> [Work instructions]:
A. Reproduce the stretch of the Gosnell film review from "That's tough subject" through "to defend him." word for word.
B. List every actor named in the Gosnell film review.
C. Pick up the Gosnell film review after its final sentence and continue writing it.

> [Document segment]:
Gosnell: The Trial of America's Biggest Serial Killer is based on a profoundly disturbing true story. Kermit Gosnell was a Philadelphia doctor who performed abortions as late as eight months, had untrained staff members (sometimes teenagers) administer anesthesia, used unclean instruments on his patients, and kept the feet of aborted fetuses in jars. Most shockingly, he used a pair of scissors to clip the spinal cords of living babies. These are just some of the atrocities he committed. Gosnell was convicted of murder in a landmark legal case, and is currently serving life in prison.

That's tough subject matter. Gosnell handles it sensitively. Only subtle glimpses of the doctor's actions are shown, with characters describing them instead. Even without going full-on graphic, the film achieves real power.

Dean Cain plays Philly detective James Wood. He follows up a lead that a local doctor is illegally selling prescription drugs, and ends up walking into a virtual house of horrors. Appalled by what he sees in Gosnell's clinic, Wood convinces his friend Lexy (Sarah Jane Morris), an Assistant District Attorney, to pursue murder charges. Their joint investigation uncovers a seemingly endless array of violations. Gosnell (Earl Billings) maintains he's done nothing wrong, and subsequently hires a pit bull lawyer (Nick Searcy, who also directed) to defend him.

> [Material provided]:
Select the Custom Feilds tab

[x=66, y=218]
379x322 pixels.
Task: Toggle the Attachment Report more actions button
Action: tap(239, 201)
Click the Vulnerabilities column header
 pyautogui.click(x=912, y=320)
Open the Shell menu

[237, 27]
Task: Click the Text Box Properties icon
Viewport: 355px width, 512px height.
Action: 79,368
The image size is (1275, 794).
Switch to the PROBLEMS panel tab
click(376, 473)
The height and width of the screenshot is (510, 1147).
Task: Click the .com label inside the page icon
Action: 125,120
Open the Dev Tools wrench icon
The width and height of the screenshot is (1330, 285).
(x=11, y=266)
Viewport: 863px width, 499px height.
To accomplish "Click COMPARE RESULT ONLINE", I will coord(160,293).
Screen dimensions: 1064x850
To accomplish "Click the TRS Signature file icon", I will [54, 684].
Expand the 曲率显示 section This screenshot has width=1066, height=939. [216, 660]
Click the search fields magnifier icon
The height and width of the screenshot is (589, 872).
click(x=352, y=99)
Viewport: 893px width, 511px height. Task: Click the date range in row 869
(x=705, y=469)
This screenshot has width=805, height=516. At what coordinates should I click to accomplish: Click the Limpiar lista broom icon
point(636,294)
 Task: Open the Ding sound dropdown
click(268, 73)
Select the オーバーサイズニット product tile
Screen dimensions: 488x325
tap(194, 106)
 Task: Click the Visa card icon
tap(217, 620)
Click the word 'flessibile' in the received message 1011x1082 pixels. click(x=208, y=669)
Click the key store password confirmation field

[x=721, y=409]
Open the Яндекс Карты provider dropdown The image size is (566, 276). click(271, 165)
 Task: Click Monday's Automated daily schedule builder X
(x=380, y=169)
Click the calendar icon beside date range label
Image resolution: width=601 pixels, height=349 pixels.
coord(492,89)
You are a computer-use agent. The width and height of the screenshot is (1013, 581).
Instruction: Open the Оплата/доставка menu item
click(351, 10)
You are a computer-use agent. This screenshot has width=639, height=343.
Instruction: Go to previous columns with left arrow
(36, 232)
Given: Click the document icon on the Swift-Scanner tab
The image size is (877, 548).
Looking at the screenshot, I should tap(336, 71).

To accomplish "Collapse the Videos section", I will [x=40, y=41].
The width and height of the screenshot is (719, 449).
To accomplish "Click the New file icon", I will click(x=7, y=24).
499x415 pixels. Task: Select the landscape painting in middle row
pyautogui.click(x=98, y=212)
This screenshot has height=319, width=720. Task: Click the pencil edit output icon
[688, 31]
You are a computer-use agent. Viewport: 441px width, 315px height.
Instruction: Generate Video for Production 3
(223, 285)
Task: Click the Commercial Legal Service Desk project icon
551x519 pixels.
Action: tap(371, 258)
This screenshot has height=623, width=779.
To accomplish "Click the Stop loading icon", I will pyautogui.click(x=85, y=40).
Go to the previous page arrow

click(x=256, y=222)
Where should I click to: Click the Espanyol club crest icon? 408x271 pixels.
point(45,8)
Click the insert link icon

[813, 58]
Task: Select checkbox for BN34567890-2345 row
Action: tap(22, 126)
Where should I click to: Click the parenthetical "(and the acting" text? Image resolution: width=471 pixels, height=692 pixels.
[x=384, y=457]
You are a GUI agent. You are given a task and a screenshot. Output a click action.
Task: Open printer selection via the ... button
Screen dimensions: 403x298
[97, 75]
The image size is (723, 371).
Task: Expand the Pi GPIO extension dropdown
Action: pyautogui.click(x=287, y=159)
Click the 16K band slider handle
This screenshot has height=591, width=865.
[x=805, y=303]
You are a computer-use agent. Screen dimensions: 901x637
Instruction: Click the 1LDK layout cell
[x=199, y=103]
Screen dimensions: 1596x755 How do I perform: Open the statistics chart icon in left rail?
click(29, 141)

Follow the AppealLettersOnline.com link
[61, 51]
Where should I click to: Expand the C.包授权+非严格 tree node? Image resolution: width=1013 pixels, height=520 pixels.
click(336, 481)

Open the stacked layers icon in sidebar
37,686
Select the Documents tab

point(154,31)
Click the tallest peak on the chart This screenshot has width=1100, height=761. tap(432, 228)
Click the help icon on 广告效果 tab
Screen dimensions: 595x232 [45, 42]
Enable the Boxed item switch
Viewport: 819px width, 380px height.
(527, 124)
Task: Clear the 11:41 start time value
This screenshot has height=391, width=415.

> [Answer list]:
A.
That's tough subject matter. Gosnell handles it sensitively. Only subtle glimpses of the doctor's actions are shown, with characters describing them instead. Even without going full-on graphic, the film achieves real power.

Dean Cain plays Philly detective James Wood. He follows up a lead that a local doctor is illegally selling prescription drugs, and ends up walking into a virtual house of horrors. Appalled by what he sees in Gosnell's clinic, Wood convinces his friend Lexy (Sarah Jane Morris), an Assistant District Attorney, to pursue murder charges. Their joint investigation uncovers a seemingly endless array of violations. Gosnell (Earl Billings) maintains he's done nothing wrong, and subsequently hires a pit bull lawyer (Nick Searcy, who also directed) to defend him.

B. Dean Cain, Sarah Jane Morris, Earl Billings, Nick Searcy

C.
Gosnell fictionalizes a few of the real-life participants, but otherwise sticks very closely to the facts of the case. It certainly has no need to make anything up because the truth is shattering. Several sequences have an emotional quality that hits you in the gut. A big part of Lexy's case involves Baby A -- an especially large, late-term baby who had his picture taken by one of the doctor's employees after being aborted. The film never shows us the picture. Instead, the camera pans slowly down the line of jurors as they see it. Their facial expressions say it all. (That picture is available online with a simple Google search. It's haunting.) No discussion of Roe v. Wade exists here, yet the film does challenge you to consider the idea of babies who were so close to being born suddenly having their lives ended by an unethical man.

The film additionally addresses the way abortion's hot-button status impacts the trial. To cite just one example, a blogger, Molly Mullaney (Cyrina Fiallo), tweets out a picture of empty rows of reserved press seats in the courtroom. When it goes viral, major network reporters suddenly show up. (That really happened). One of the movie's major arguments is that, despite the unfathomable things Gosnell did, too many people were willing to look the other way because of the intense reactions provoked by the issue, on both sides.

Perhaps obviously, this is a movie that takes an anti-abortion position. Given its desire to do that, things are occasionally staged in such a way that they border on melodrama. Still, it's hard to fault any picture for having genuinely-held conviction. Even if a few moments don't quite ring true, the desire to argue a point of view is admirable, especially since the tone is sincere.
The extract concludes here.